Job >> Transcribe all of the data below line for line, keeping every character unchanged.

(Entries drawn from a collection)
-- Start --

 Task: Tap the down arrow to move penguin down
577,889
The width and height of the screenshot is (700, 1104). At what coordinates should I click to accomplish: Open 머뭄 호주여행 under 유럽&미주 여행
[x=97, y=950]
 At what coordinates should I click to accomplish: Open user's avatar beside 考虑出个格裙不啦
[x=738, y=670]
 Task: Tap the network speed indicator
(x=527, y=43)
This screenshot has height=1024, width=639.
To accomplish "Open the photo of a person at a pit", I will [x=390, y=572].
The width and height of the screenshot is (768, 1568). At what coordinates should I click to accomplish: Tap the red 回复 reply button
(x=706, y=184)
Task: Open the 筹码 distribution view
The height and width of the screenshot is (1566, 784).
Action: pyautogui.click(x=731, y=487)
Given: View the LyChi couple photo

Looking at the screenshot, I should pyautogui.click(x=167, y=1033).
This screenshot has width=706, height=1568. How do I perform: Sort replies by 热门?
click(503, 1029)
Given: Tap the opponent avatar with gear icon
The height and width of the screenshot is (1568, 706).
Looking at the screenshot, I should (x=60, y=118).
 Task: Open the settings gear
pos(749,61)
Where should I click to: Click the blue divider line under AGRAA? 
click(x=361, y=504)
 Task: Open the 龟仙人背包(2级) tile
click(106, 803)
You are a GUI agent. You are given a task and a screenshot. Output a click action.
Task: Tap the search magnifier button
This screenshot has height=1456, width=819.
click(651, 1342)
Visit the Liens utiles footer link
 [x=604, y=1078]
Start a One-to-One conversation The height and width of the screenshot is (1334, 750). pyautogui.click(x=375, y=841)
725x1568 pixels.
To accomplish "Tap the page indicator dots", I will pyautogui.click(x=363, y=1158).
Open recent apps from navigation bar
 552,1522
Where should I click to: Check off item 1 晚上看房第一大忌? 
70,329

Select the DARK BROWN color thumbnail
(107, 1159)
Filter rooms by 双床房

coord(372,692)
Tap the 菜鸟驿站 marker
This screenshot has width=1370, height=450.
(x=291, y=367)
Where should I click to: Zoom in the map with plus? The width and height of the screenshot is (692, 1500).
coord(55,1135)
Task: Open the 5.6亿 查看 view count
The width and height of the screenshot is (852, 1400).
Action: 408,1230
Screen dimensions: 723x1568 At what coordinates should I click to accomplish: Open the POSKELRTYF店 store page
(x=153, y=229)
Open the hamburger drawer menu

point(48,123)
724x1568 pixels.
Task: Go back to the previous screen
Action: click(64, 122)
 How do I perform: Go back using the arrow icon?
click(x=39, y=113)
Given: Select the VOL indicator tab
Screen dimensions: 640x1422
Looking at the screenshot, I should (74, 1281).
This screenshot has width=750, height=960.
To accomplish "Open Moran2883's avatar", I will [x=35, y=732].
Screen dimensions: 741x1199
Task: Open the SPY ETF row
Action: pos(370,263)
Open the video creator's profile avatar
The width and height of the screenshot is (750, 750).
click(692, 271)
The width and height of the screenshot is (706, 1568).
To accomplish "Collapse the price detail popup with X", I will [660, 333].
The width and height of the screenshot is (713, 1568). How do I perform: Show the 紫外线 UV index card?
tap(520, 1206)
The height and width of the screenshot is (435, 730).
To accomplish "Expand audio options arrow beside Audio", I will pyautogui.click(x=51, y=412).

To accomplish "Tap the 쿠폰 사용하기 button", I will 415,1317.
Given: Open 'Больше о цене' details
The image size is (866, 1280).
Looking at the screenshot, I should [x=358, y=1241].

-- End --

The result >>
 Task: Tap the down arrow to move penguin down
577,889
The width and height of the screenshot is (700, 1104). At what coordinates should I click to accomplish: Open 머뭄 호주여행 under 유럽&미주 여행
[x=97, y=950]
 At what coordinates should I click to accomplish: Open user's avatar beside 考虑出个格裙不啦
[x=738, y=670]
 Task: Tap the network speed indicator
(x=527, y=43)
This screenshot has height=1024, width=639.
To accomplish "Open the photo of a person at a pit", I will [x=390, y=572].
The width and height of the screenshot is (768, 1568). At what coordinates should I click to accomplish: Tap the red 回复 reply button
(x=706, y=184)
Task: Open the 筹码 distribution view
The height and width of the screenshot is (1566, 784).
Action: pyautogui.click(x=731, y=487)
Given: View the LyChi couple photo

Looking at the screenshot, I should pyautogui.click(x=167, y=1033).
This screenshot has width=706, height=1568. How do I perform: Sort replies by 热门?
click(503, 1029)
Given: Tap the opponent avatar with gear icon
The height and width of the screenshot is (1568, 706).
Looking at the screenshot, I should (x=60, y=118).
 Task: Open the settings gear
pos(749,61)
Where should I click to: Click the blue divider line under AGRAA? 
click(x=361, y=504)
 Task: Open the 龟仙人背包(2级) tile
click(106, 803)
You are a GUI agent. You are given a task and a screenshot. Output a click action.
Task: Tap the search magnifier button
This screenshot has height=1456, width=819.
click(651, 1342)
Visit the Liens utiles footer link
 [x=604, y=1078]
Start a One-to-One conversation The height and width of the screenshot is (1334, 750). pyautogui.click(x=375, y=841)
725x1568 pixels.
To accomplish "Tap the page indicator dots", I will pyautogui.click(x=363, y=1158).
Open recent apps from navigation bar
 552,1522
Where should I click to: Check off item 1 晚上看房第一大忌? 
70,329

Select the DARK BROWN color thumbnail
(107, 1159)
Filter rooms by 双床房

coord(372,692)
Tap the 菜鸟驿站 marker
This screenshot has width=1370, height=450.
(x=291, y=367)
Where should I click to: Zoom in the map with plus? The width and height of the screenshot is (692, 1500).
coord(55,1135)
Task: Open the 5.6亿 查看 view count
The width and height of the screenshot is (852, 1400).
Action: 408,1230
Screen dimensions: 723x1568 At what coordinates should I click to accomplish: Open the POSKELRTYF店 store page
(x=153, y=229)
Open the hamburger drawer menu

point(48,123)
724x1568 pixels.
Task: Go back to the previous screen
Action: click(64, 122)
 How do I perform: Go back using the arrow icon?
click(x=39, y=113)
Given: Select the VOL indicator tab
Screen dimensions: 640x1422
Looking at the screenshot, I should (74, 1281).
This screenshot has width=750, height=960.
To accomplish "Open Moran2883's avatar", I will [x=35, y=732].
Screen dimensions: 741x1199
Task: Open the SPY ETF row
Action: pos(370,263)
Open the video creator's profile avatar
The width and height of the screenshot is (750, 750).
click(692, 271)
The width and height of the screenshot is (706, 1568).
To accomplish "Collapse the price detail popup with X", I will [660, 333].
The width and height of the screenshot is (713, 1568). How do I perform: Show the 紫外线 UV index card?
tap(520, 1206)
The height and width of the screenshot is (435, 730).
To accomplish "Expand audio options arrow beside Audio", I will pyautogui.click(x=51, y=412).

To accomplish "Tap the 쿠폰 사용하기 button", I will 415,1317.
Given: Open 'Больше о цене' details
The image size is (866, 1280).
Looking at the screenshot, I should [x=358, y=1241].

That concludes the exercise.